Certified technicians can recommend a plan for tile, grout and other hard surfaces that will restore them to a like new condition. Doing so extends the life of these assets and improves appearance and the overall image of your facility.

Coil cleaning services use proprietary equipment and chemicals to kill bacteria, mold and mildew within HVAC units. This improves airflow and temperature accuracy while removing potential odors. Look for a professional service provider that offers a certified green process and properly disposes of pollutants from the units.

Regular Cleaning Homework

To keep your school in top shape between regularly scheduled deep cleanings, consider installing matting. Ideal for building lobbies and hallways, mats trap dirt and moisture from snow and rain. By providing hurried students and busy teachers with a place to wipe their shoes, you can reduce the formation of slippery and unsightly puddles. Mats also help protect floors from damage, prolonging your investment. You can also customize your mats with a school mascot or logo allowing your school to celebrate team pride as soon as they enter.

Properly caring for mats extends their lifespan and ensures they continue to capture contaminants. When it comes to the removal and replacement of soiled or damaged mats, leave it to a qualified service professional.

Another important detail to everyday cleanliness is the sanitary state of surfaces in restrooms. To limit odors and reduce the buildup of dirt in grout and other areas, regularly disinfect high-touch surfaces within classrooms, libraries, cafeterias, gymnasiums and other frequently used rooms. Window washing and the replacement of light fixtures will ensure appropriate lighting, including natural daylight. It’s important to also switch out HVAC filters and check for leaks and unusual noises to catch issues before they become larger problems.

Smarter Clean, Smarter School

Extended student breaks provide schools an opportunity to perform deep cleaning activities.
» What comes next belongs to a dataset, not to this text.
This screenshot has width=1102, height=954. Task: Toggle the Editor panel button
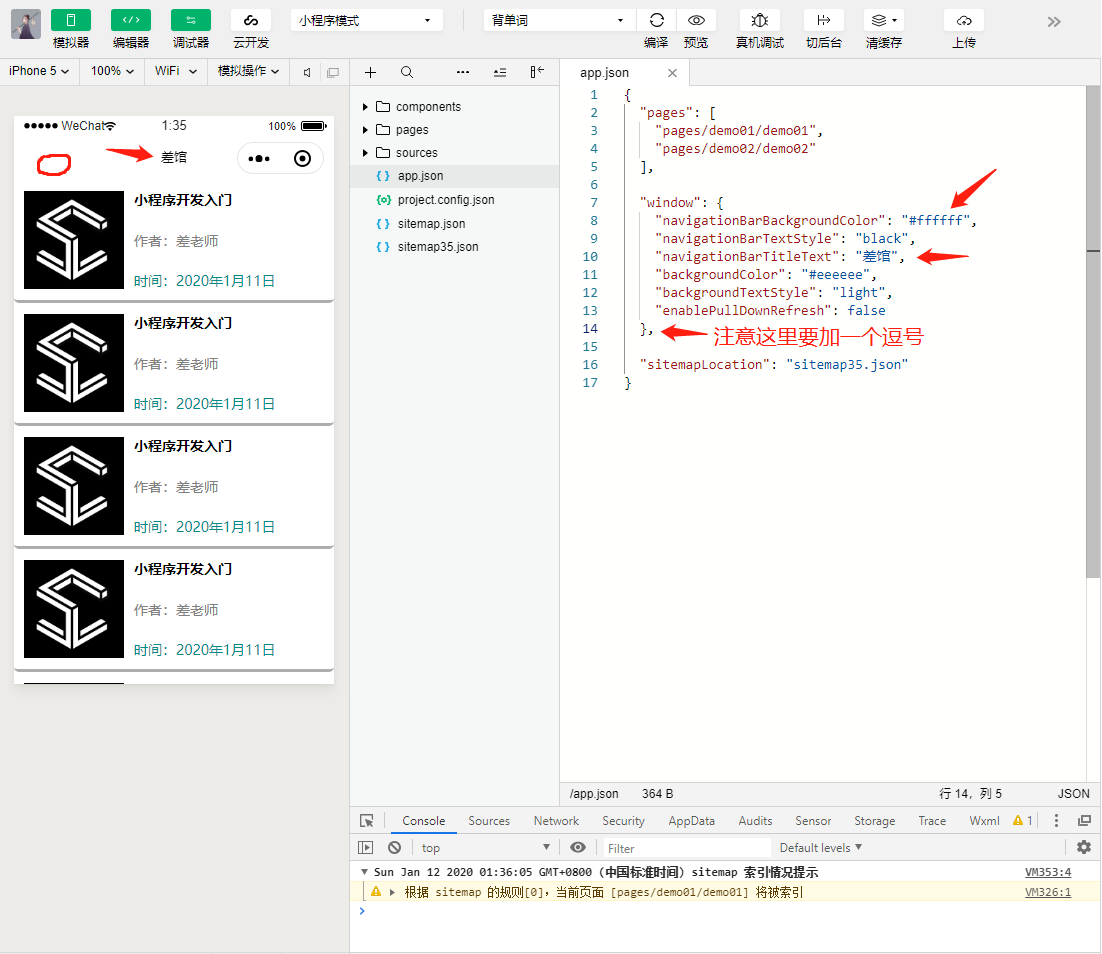click(131, 20)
When combined with routine cleaning while school is in session, deep cleaning can help schools maintain sparkling surfaces, improve health and safety and reduce long-term repair and replacement costs. Make sure your cleaning program makes the grade by incorporating deep cleaning processes during your school’s winter break.


John Engel is Director of Marketing for Cintas’ Facility Services division. He has more than nine years of industry experience and is responsible for Cintas’ Facility Services product line management and development.